In an increasingly globalised business climate, worldwide expansion of trade and manufacturing has become imperative. The UAE is no exception to this rule and has already recognized the benefits of boosting its manufacturing sector. In fact, contribution of the industrial sector to the GDP currently stands at 14 per cent and the UAE has chalked out plans to increase this to 25 per cent in the next 15 years, In particular, significant investments will be made in petrochemical, fertilizers and metal production.
Worldwide, manufactures were worth $9,962bn in 2011, growing by 2% between 2005 and 2010. More recently in the region, estimates have put non-oil industrial growth at 9% from 2012-2013 – which will largely be driven by manufacturing.
Looking to the future aspects, manufacturing will provide a way for the Middle East and other economies to move away from their dependence on oil and gas.
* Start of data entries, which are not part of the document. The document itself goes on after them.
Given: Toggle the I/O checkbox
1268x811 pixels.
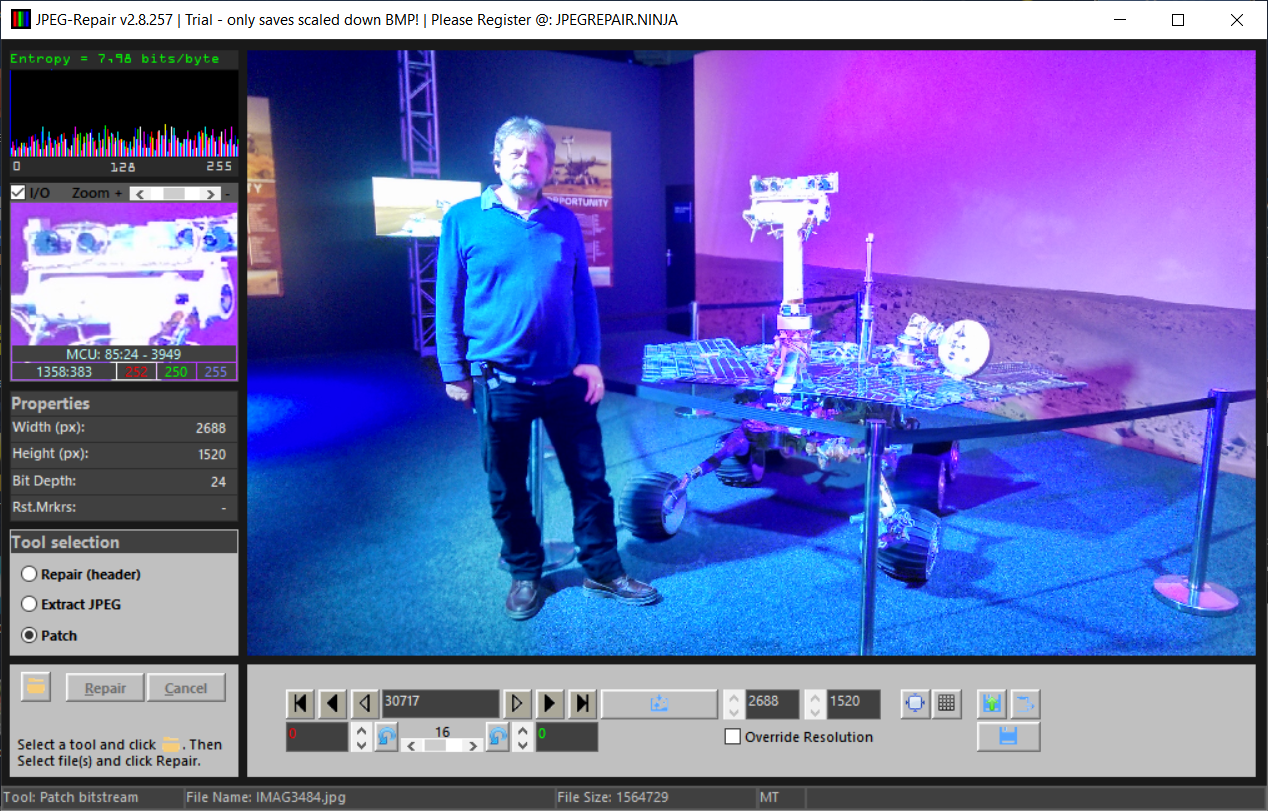Looking at the screenshot, I should point(18,193).
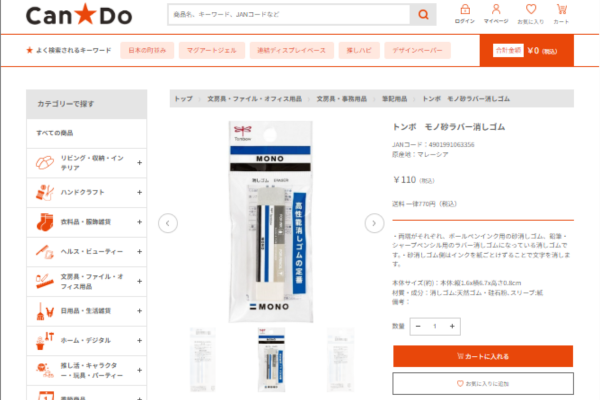Click the Can★Do logo
Image resolution: width=600 pixels, height=400 pixels.
point(79,15)
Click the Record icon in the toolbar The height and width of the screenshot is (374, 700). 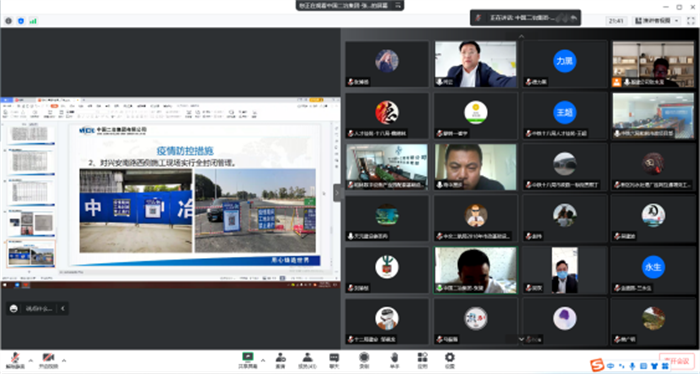364,360
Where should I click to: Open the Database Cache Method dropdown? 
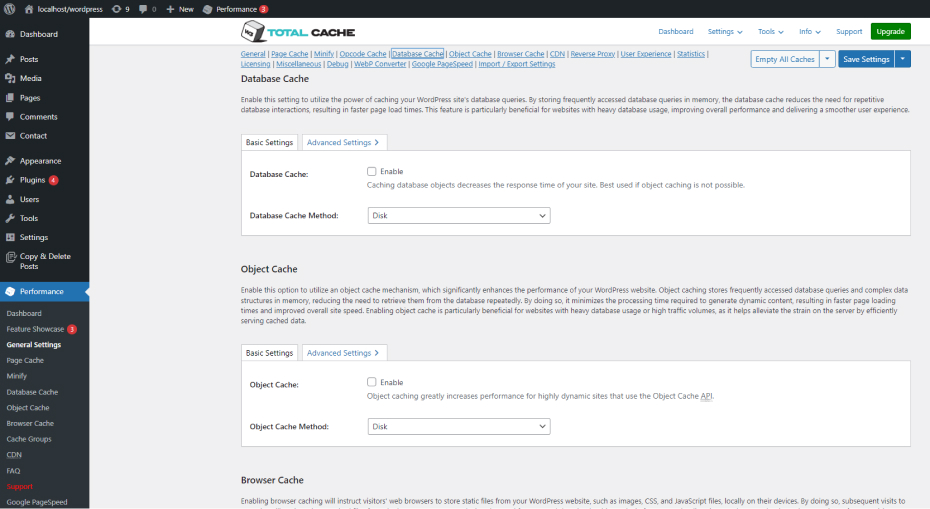[x=458, y=215]
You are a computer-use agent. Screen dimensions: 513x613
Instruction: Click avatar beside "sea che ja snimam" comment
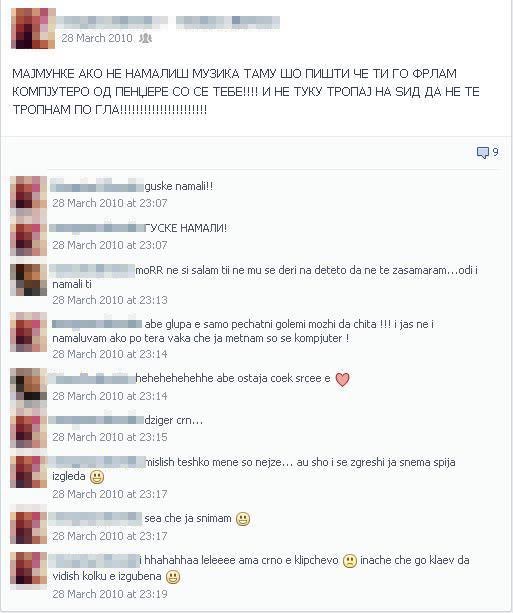click(29, 527)
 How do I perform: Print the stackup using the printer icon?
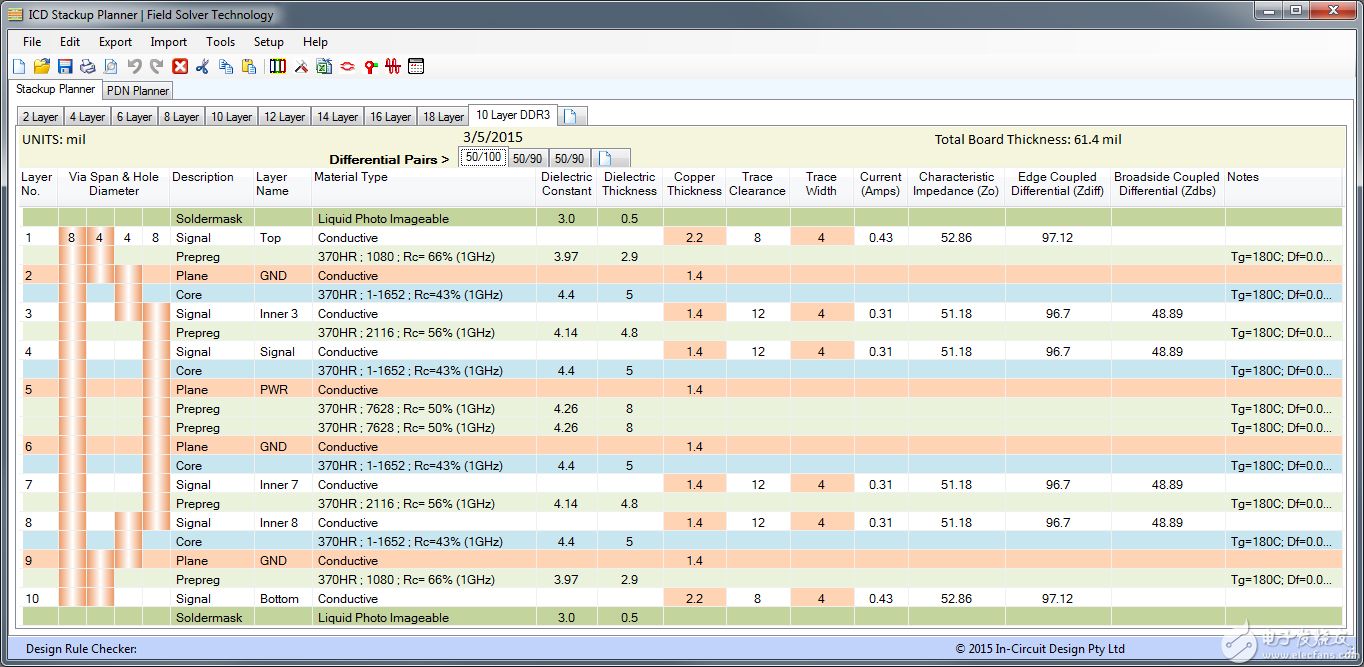(x=88, y=67)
Manufacturing – including the key sectors that boost UAE Economy:
- Aluminum and Metals
- Crystal and Glass
- Electronics and Electrical
- Home and Garden
- Machinery and Tools
- Marble and Stones
- Medical Equipment (Health)
- Paints and Coatings
- Paper Making
The number of non-oil manufacturing companies in the UAE stood at 5,200 at the end of 2011, which shows effective growth of UAE economy.
Concurrently, the UAE is bidding to host the World Expo 2020 in Dubai under the theme ‘Connecting Minds, Creating the Future’. Every five years and for a period of six months, World Expos attract millions of visitors. The World Expo has never been held in the Middle East, Africa and South East Asia in the history of the event.
Currently, Dubai’s industrial production alone is valued at $54.4bn, contributing 13% of the Emirate’s GDP with the sector averaging growth of 8% a year since 2007. GVA from the manufacturing sector grew by Dhs18bn from 2006 to 2011 – a 24% increase overall – while 7.7% of the UAE‘s employed population was also found in the manufacturing sector in 2011.
Efficiently, UAE is in a position to raise manufacturing output, given availability of new capacity. This would result in an upward revision to the current growth estimate.